QUÉ HACER:
Copia sin ningún cambio las líneas de los registros de abajo, comenzando en la que contiene "Task: Select the Fixed center of gravity text" y terminando en la que contiene "Action: [x=206, y=147]", ambas incluidas.

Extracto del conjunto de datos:
┄┄┄┄┄┄┄┄┄┄

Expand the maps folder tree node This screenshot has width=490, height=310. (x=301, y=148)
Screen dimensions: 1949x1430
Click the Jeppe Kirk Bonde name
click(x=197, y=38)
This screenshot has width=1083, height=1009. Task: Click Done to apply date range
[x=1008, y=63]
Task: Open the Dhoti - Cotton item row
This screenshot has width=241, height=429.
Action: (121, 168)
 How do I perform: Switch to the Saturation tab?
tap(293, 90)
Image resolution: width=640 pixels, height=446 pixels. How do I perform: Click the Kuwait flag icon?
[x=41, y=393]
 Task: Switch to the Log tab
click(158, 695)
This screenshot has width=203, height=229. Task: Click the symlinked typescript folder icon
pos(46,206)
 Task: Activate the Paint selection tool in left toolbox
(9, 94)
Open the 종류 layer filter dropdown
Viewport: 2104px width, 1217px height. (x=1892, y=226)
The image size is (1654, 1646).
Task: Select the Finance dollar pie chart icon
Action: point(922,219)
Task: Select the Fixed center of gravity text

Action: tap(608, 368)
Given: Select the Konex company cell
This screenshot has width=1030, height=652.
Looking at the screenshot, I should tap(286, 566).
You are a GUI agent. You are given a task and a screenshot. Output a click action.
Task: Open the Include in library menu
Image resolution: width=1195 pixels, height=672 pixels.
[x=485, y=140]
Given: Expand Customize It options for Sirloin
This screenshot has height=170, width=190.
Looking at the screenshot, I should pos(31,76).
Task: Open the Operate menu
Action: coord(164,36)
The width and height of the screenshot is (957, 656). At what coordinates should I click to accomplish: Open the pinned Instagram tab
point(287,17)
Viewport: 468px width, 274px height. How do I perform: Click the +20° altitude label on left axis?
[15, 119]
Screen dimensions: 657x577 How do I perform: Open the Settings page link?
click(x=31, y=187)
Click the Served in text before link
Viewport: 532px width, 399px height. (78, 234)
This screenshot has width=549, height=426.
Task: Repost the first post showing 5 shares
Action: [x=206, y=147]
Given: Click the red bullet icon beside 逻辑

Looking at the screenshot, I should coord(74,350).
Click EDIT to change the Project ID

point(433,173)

┄┄┄┄┄┄┄┄┄┄

RESPUESTA CORRECTA:
Task: Select the Fixed center of gravity text

Action: tap(608, 368)
Given: Select the Konex company cell
This screenshot has width=1030, height=652.
Looking at the screenshot, I should tap(286, 566).
You are a GUI agent. You are given a task and a screenshot. Output a click action.
Task: Open the Include in library menu
Image resolution: width=1195 pixels, height=672 pixels.
[x=485, y=140]
Given: Expand Customize It options for Sirloin
This screenshot has height=170, width=190.
Looking at the screenshot, I should pos(31,76).
Task: Open the Operate menu
Action: coord(164,36)
The width and height of the screenshot is (957, 656). At what coordinates should I click to accomplish: Open the pinned Instagram tab
point(287,17)
Viewport: 468px width, 274px height. How do I perform: Click the +20° altitude label on left axis?
[15, 119]
Screen dimensions: 657x577 How do I perform: Open the Settings page link?
click(x=31, y=187)
Click the Served in text before link
Viewport: 532px width, 399px height. (78, 234)
This screenshot has width=549, height=426.
Task: Repost the first post showing 5 shares
Action: [x=206, y=147]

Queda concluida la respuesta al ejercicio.